6

I have a large PDF file containing a map. The PDF file was probably generated with AutoCAD.

The image consists of a coloured raster map, and a vector with lines on top of the map. (Street lines etc.)

I need to work with the raster and the vector separately. When I import it into Photoshop, it only sees one layer. When I select the layers tab on Adobe PDF Reader, it also shows only one layer. But I am sure there are multiple layers, because when it renders the file, it first draws out the map in the background, and only after starts drawing the vector on top. If I am fast enough, I can actually use "print screen" to save the background raster. I need a more reliable method to extract that image, and also the vector.

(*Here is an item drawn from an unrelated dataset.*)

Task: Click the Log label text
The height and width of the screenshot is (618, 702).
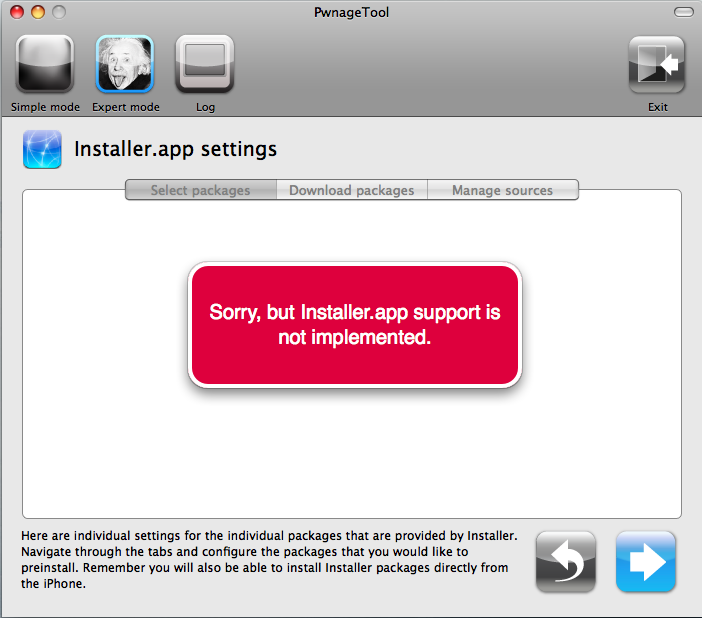Action: coord(205,107)

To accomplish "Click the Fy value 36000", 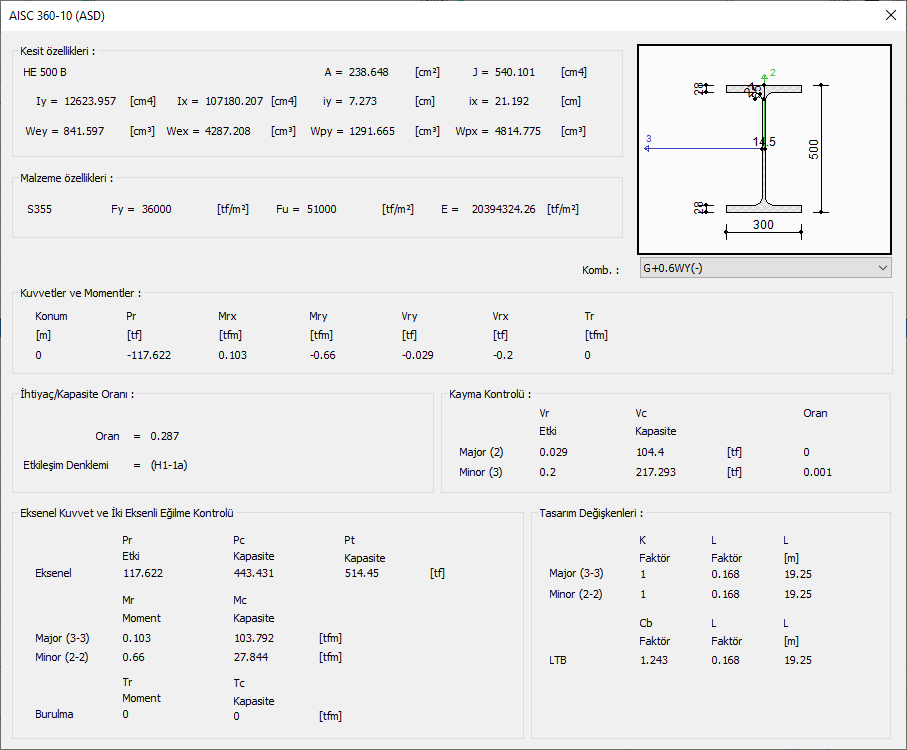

Can I use some open-source tool like Ghostscript to split up the pdf into its essential parts like text, raster, and vector data? And then put them all in a folder?

4 Answers 4

6

I've found one manual solution using Inkscape, am looking around for ways to automate it.

  1. Open the PDF in Inkscape (I too had a map like yours). Go with the default import settings.
  2. Menu > Object > Objects . (and not Layers)
  3. It opens an objects panel. This is just like layers. We can click on the left columns to toggle visibility, lock it, etc.
  4. There's one item there, but it has an arrow indicating there might be more. I click that, and it expands to show several sub-items.
  5. As I click on each one, on the image the different objects get selected. On toggling visibility (closing the eye), each object disappears from the image.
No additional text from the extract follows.